GIVEN INFORMATION
· · · · ·
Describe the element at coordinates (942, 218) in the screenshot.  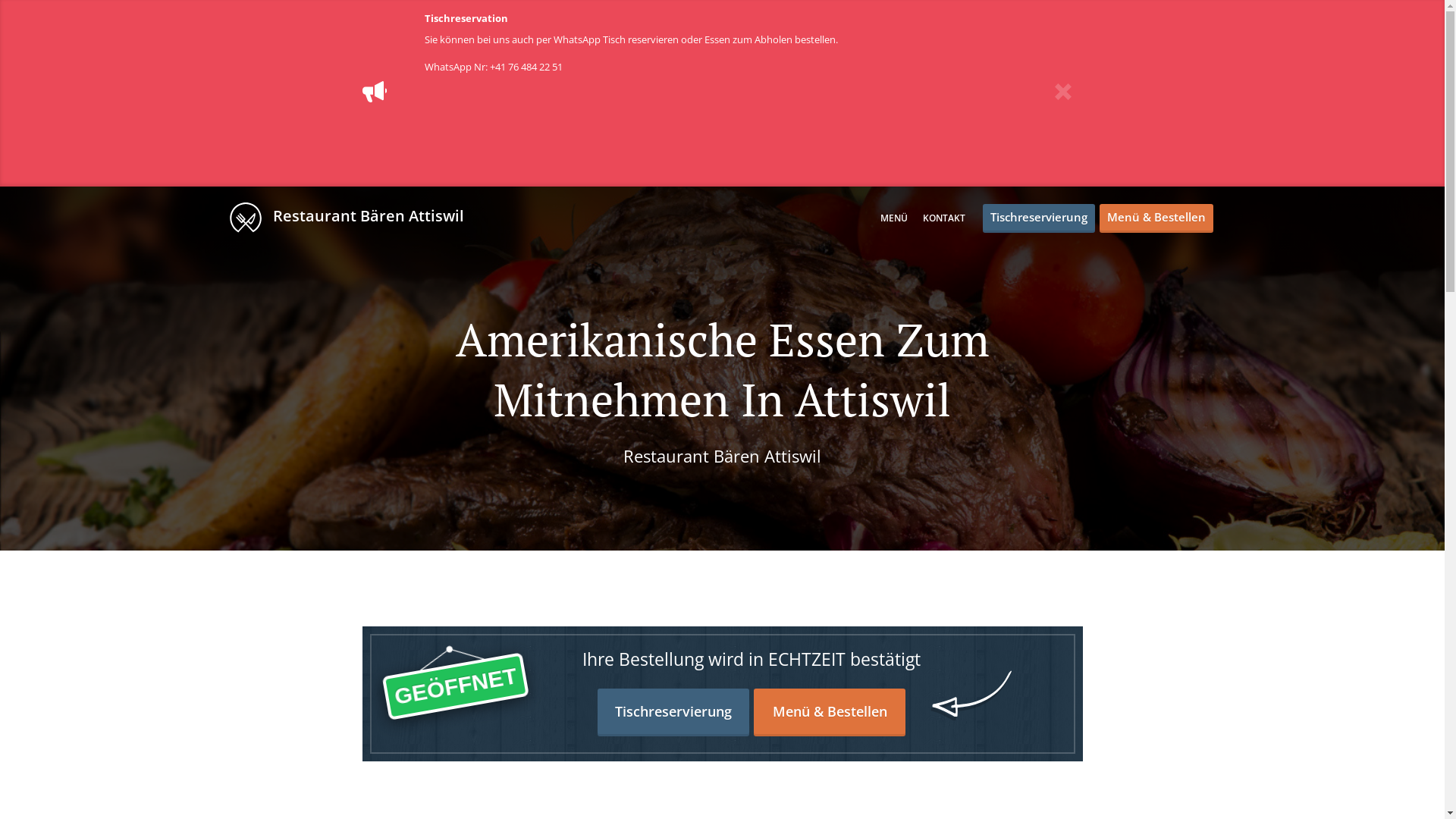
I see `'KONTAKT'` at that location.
· · · · ·
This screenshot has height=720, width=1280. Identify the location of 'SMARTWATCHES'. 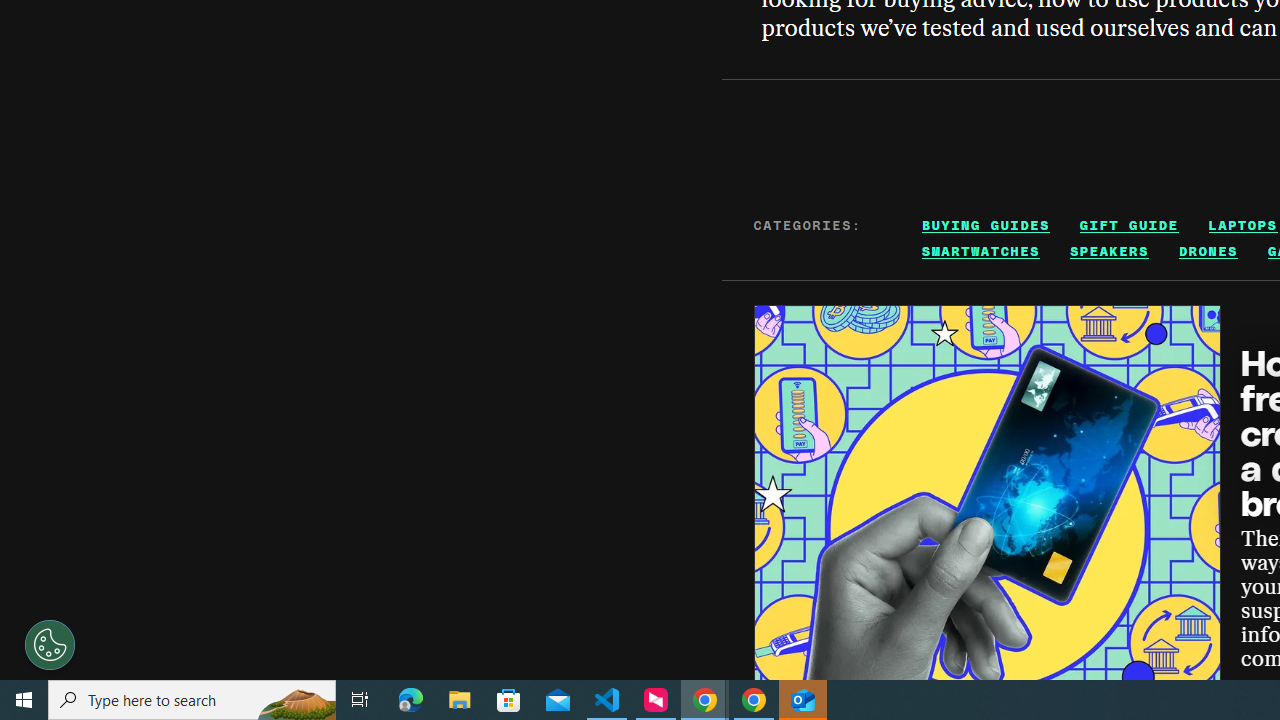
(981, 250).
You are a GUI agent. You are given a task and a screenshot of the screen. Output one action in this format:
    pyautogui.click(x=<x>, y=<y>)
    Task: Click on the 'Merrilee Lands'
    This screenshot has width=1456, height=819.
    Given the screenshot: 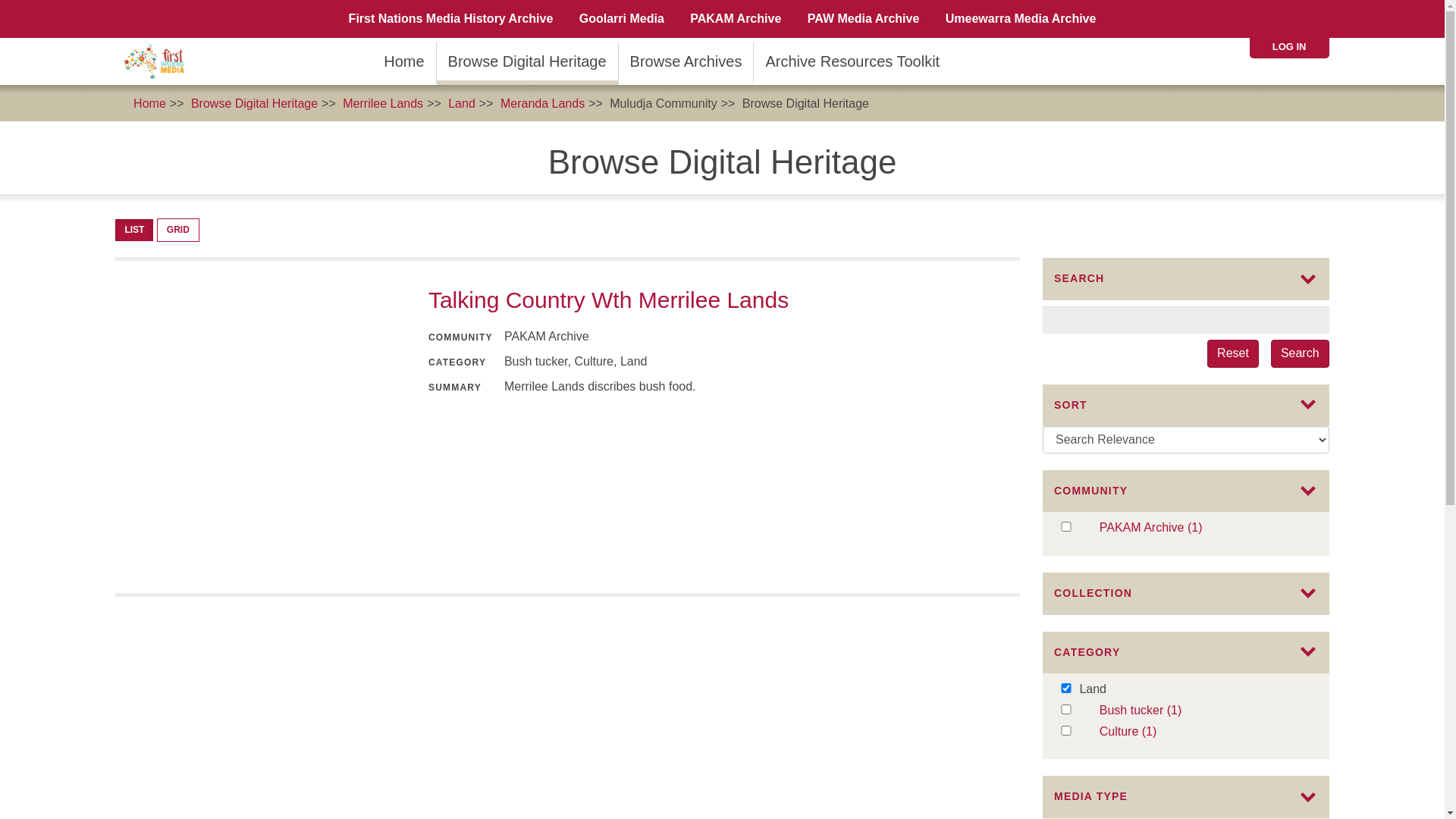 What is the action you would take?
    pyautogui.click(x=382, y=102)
· · · · ·
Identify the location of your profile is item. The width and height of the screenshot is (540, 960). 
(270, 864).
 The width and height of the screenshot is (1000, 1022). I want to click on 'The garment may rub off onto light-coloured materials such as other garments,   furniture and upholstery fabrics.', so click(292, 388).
· · · · ·
EXERCISE REQUIREMENTS
Could you repeat the data from the line with "Describe the element" up to and including the line with "at that location.", swapping "coordinates" for "position" and keeping everything else the same? Omit the pictures from your answer.

TASK OUTPUT
Describe the element at position (942, 218) in the screenshot.  
I see `'KONTAKT'` at that location.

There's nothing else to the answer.